■ **What you have to do**: Take the data that follows and return it exactly.

■ **Information given**:
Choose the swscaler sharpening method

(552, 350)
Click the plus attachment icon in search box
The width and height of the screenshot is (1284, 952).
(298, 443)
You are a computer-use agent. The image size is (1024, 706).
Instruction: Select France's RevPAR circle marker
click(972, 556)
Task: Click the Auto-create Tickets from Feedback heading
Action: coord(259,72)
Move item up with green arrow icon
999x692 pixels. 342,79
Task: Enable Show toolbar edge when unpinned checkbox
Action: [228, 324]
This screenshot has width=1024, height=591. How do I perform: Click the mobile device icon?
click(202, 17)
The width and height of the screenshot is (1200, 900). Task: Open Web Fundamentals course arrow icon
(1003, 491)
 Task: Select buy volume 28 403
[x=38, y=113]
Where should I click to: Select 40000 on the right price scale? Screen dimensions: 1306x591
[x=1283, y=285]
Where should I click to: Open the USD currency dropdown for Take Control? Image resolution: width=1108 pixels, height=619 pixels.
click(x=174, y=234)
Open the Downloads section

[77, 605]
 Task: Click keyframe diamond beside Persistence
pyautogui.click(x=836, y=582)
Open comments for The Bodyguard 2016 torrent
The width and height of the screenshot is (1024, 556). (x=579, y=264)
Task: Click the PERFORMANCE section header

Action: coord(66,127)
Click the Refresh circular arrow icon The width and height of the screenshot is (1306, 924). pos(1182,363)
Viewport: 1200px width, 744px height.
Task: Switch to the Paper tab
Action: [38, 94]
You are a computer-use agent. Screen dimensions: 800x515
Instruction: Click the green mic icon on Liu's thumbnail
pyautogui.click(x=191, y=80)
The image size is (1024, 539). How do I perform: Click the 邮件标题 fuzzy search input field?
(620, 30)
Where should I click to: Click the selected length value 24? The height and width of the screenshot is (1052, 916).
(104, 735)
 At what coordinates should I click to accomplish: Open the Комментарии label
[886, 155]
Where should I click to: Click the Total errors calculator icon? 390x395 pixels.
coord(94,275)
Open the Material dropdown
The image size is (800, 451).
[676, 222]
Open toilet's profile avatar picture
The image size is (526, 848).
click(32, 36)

■ **Written answer**:
Choose the swscaler sharpening method

(552, 350)
Click the plus attachment icon in search box
The width and height of the screenshot is (1284, 952).
(298, 443)
You are a computer-use agent. The image size is (1024, 706).
Instruction: Select France's RevPAR circle marker
click(972, 556)
Task: Click the Auto-create Tickets from Feedback heading
Action: coord(259,72)
Move item up with green arrow icon
999x692 pixels. 342,79
Task: Enable Show toolbar edge when unpinned checkbox
Action: [228, 324]
This screenshot has width=1024, height=591. How do I perform: Click the mobile device icon?
click(202, 17)
The width and height of the screenshot is (1200, 900). Task: Open Web Fundamentals course arrow icon
(1003, 491)
 Task: Select buy volume 28 403
[x=38, y=113]
Where should I click to: Select 40000 on the right price scale? Screen dimensions: 1306x591
[x=1283, y=285]
Where should I click to: Open the USD currency dropdown for Take Control? Image resolution: width=1108 pixels, height=619 pixels.
click(x=174, y=234)
Open the Downloads section

[77, 605]
 Task: Click keyframe diamond beside Persistence
pyautogui.click(x=836, y=582)
Open comments for The Bodyguard 2016 torrent
The width and height of the screenshot is (1024, 556). (x=579, y=264)
Task: Click the PERFORMANCE section header

Action: coord(66,127)
Click the Refresh circular arrow icon The width and height of the screenshot is (1306, 924). pos(1182,363)
Viewport: 1200px width, 744px height.
Task: Switch to the Paper tab
Action: [38, 94]
You are a computer-use agent. Screen dimensions: 800x515
Instruction: Click the green mic icon on Liu's thumbnail
pyautogui.click(x=191, y=80)
The image size is (1024, 539). How do I perform: Click the 邮件标题 fuzzy search input field?
(620, 30)
Where should I click to: Click the selected length value 24? The height and width of the screenshot is (1052, 916).
(104, 735)
 At what coordinates should I click to accomplish: Open the Комментарии label
[886, 155]
Where should I click to: Click the Total errors calculator icon? 390x395 pixels.
coord(94,275)
Open the Material dropdown
The image size is (800, 451).
[676, 222]
Open toilet's profile avatar picture
The image size is (526, 848).
click(32, 36)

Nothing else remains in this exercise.